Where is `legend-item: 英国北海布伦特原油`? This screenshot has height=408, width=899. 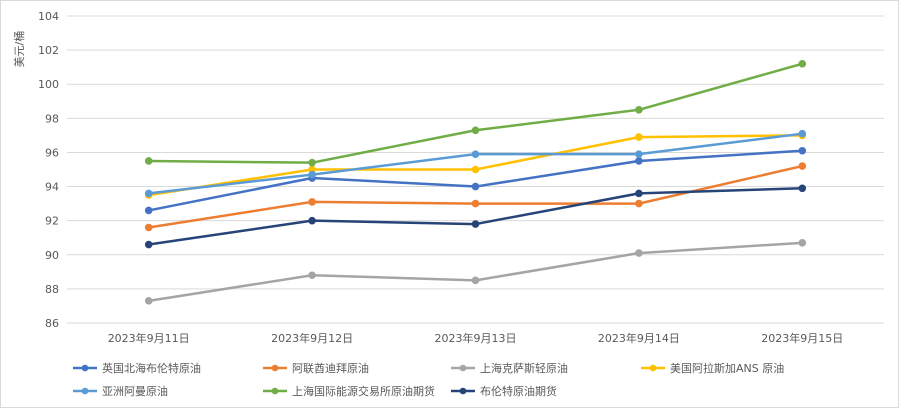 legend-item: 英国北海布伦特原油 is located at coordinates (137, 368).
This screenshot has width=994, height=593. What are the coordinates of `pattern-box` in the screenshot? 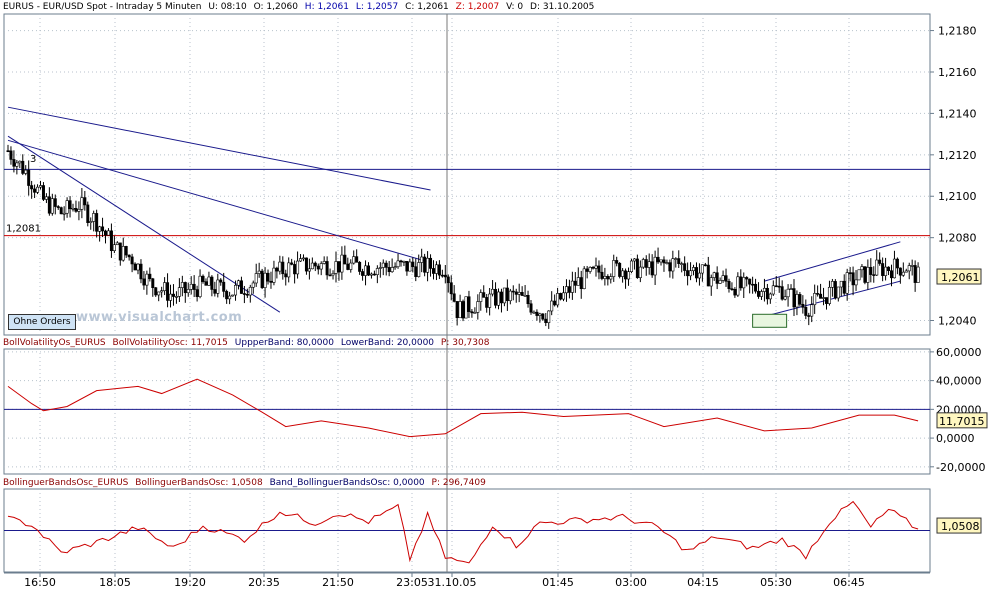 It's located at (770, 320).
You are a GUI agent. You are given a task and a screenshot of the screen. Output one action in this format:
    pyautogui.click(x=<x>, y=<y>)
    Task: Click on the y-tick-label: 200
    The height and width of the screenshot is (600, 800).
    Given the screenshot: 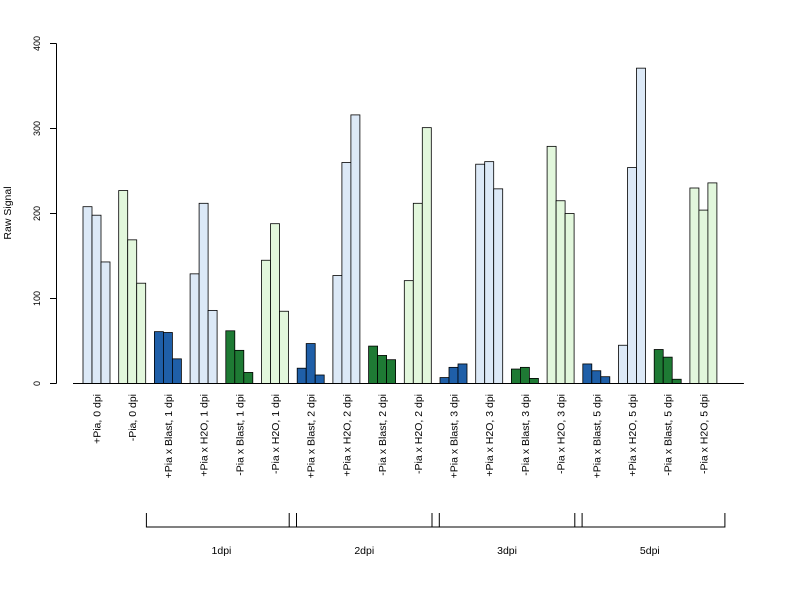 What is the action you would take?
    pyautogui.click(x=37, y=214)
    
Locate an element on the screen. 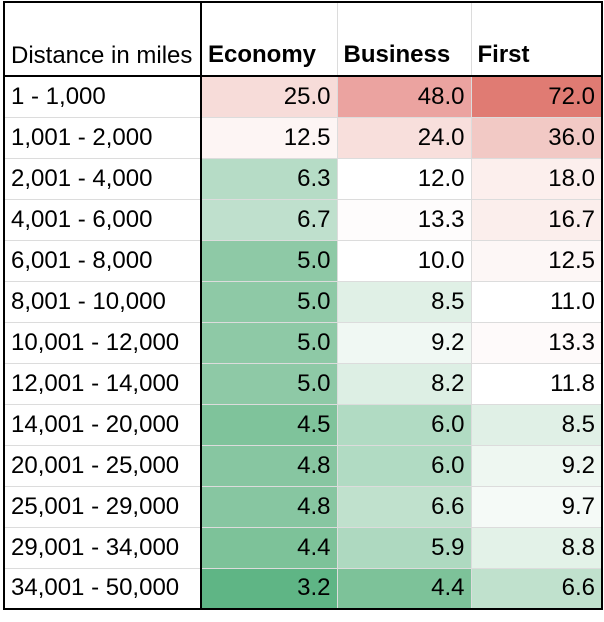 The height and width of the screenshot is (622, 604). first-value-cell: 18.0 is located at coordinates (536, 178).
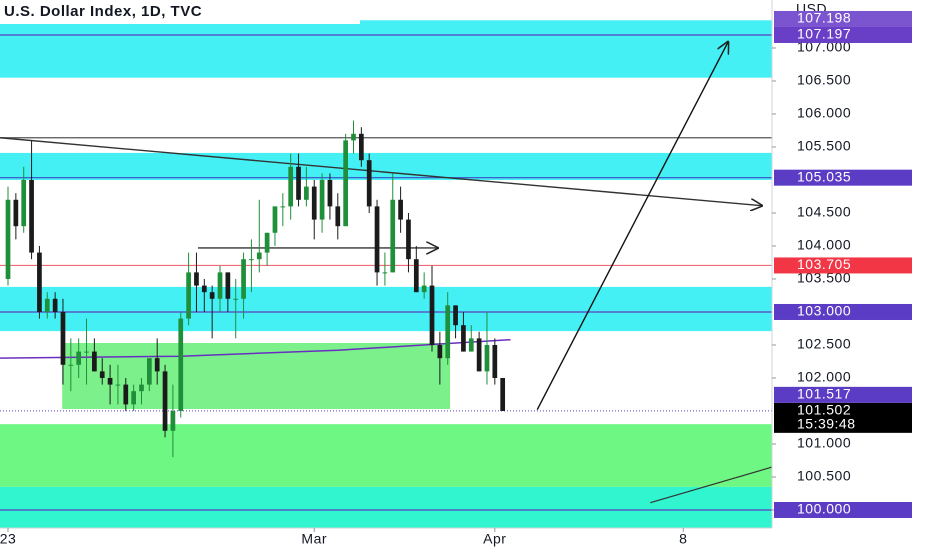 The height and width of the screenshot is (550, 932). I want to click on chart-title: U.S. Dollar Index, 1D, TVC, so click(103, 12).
::::::::::
## Directive
Format the part of the data that opens with the line containing "You are a GUI" and closes with the line containing "The height and width of the screenshot is (600, 800)." as a Markdown table with the columns Row and Line, leaving out any blank lines.

## Response
| Row | Line |
|---|---|
| 1 | You are a GUI agent. You are given a task and a screenshot of the screen. Output one action in this format: |
| 2 |     pyautogui.click(x=<x>, y=<y>) |
| 3 |     Task: Click on the y-tick-label: 200 |
| 4 |     The height and width of the screenshot is (600, 800). |